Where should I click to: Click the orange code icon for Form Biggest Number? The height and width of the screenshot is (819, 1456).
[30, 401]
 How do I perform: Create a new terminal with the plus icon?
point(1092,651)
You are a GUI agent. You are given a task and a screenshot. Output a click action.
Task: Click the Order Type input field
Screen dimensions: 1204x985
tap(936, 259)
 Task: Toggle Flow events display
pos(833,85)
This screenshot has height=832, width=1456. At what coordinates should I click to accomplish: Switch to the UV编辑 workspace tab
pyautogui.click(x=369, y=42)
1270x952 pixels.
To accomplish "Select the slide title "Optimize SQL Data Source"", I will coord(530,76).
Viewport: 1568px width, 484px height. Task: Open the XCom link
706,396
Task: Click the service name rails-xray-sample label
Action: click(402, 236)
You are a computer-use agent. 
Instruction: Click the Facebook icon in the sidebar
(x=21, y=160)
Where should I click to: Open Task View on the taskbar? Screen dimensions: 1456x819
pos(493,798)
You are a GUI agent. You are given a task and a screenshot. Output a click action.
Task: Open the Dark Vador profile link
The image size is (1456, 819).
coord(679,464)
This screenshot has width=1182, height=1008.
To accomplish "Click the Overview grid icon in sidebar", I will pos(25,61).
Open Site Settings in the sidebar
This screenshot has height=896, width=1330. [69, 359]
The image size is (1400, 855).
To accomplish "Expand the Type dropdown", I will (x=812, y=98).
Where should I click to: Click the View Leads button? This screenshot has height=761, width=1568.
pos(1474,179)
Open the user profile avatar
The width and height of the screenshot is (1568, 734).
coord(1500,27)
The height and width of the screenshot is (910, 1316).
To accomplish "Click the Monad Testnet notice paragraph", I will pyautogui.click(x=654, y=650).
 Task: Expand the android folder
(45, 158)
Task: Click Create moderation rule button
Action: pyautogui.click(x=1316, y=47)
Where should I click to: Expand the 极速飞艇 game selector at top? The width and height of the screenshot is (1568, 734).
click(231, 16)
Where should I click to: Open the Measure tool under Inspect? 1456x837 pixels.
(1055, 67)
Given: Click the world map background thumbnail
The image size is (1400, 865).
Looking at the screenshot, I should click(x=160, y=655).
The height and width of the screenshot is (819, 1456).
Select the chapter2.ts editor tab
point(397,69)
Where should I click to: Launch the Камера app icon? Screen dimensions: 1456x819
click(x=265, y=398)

****

▶ **TASK GOAL**
Find the lines of the listing that contain the string "will" and give how many there are, with no other words.

▶ **EXERCISE RESULT**
4